# Great resource for Breeds Info



## kejmack (Sep 3, 2012)

This site has lots of specific info about poultry breeds. Weights, egg colors, origin of the breed, etc. Chickens, ducks, etc. are all listed.

http://www.ansi.okstate.edu/breeds/poultry/index.htm


----------



## Energyvet (Jul 25, 2012)

Great resource Kejmack! Thanks for that.


----------



## Sundancers (Jun 20, 2012)

Thanks for the link!


----------



## cogburn (Jul 16, 2012)

Thank ya for the info !


----------



## Cobrawave (Sep 10, 2012)

kejmack said:


> This site has lots of specific info about poultry breeds. Weights, egg colors, origin of the breed, etc. Chickens, ducks, etc. are all listed.
> 
> http://www.ansi.okstate.edu/breeds/poultry/index.htm


Hi , seem they don 't ship
To canafa


----------



## Riverdale (Jun 23, 2012)

Here is another good source

http://www.ithaca.edu/staff/jhenderson/chooks/chooks.html


----------



## kejmack (Sep 3, 2012)

Aurele, the link I posted is for BREED INFO. It is not a hatchery.


----------



## 7chicks (Jun 29, 2012)

Lots of great info kejmack! Thanks for sharing!!! Like the bit of history of the breeds they give. Nice.


----------



## 7chicks (Jun 29, 2012)

Just checked out site you mentioned Riverdale.
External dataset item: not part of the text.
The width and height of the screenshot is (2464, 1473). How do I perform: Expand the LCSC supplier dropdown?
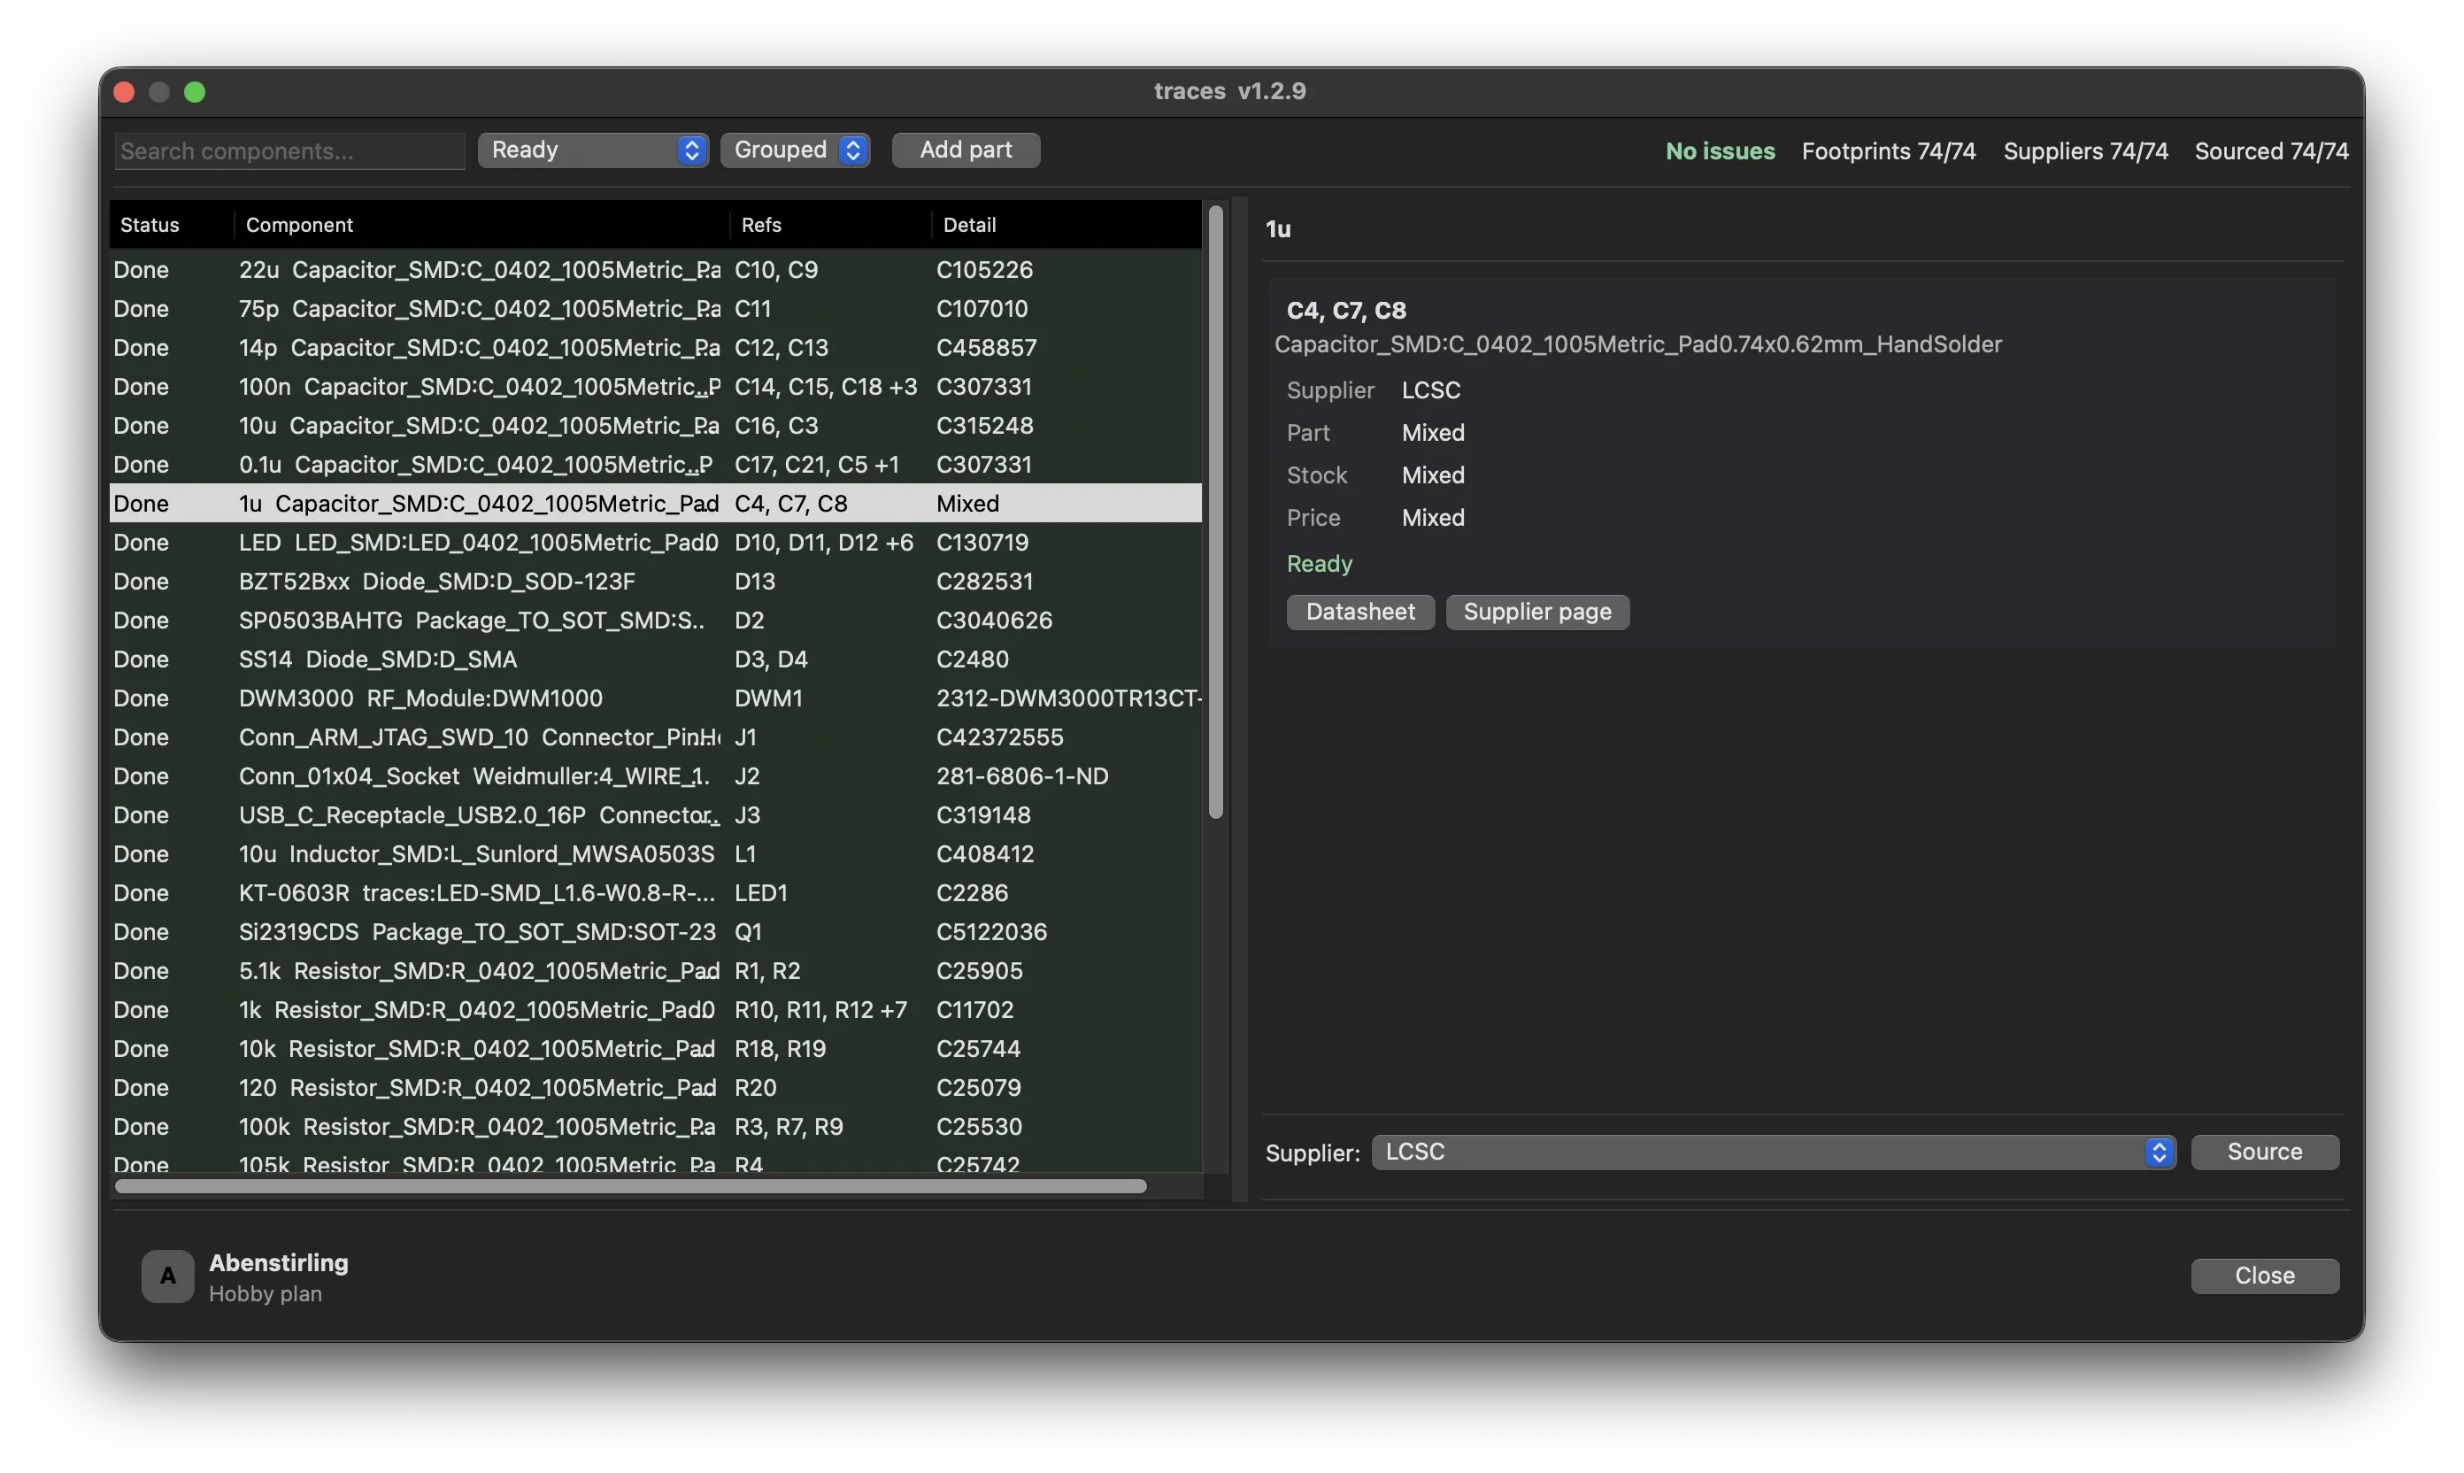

Good site!!!


----------



## BuckeyeChickens (Jul 11, 2012)

Seem's every year about this time folks start researching different breeds so this is a good thread to review and resurrect.....

I think the "Feathersite" is a good place to conduct a little poultry research, too;

http://www.feathersite.com/Poultry/BRKPoultryPage.html#Chickens


----------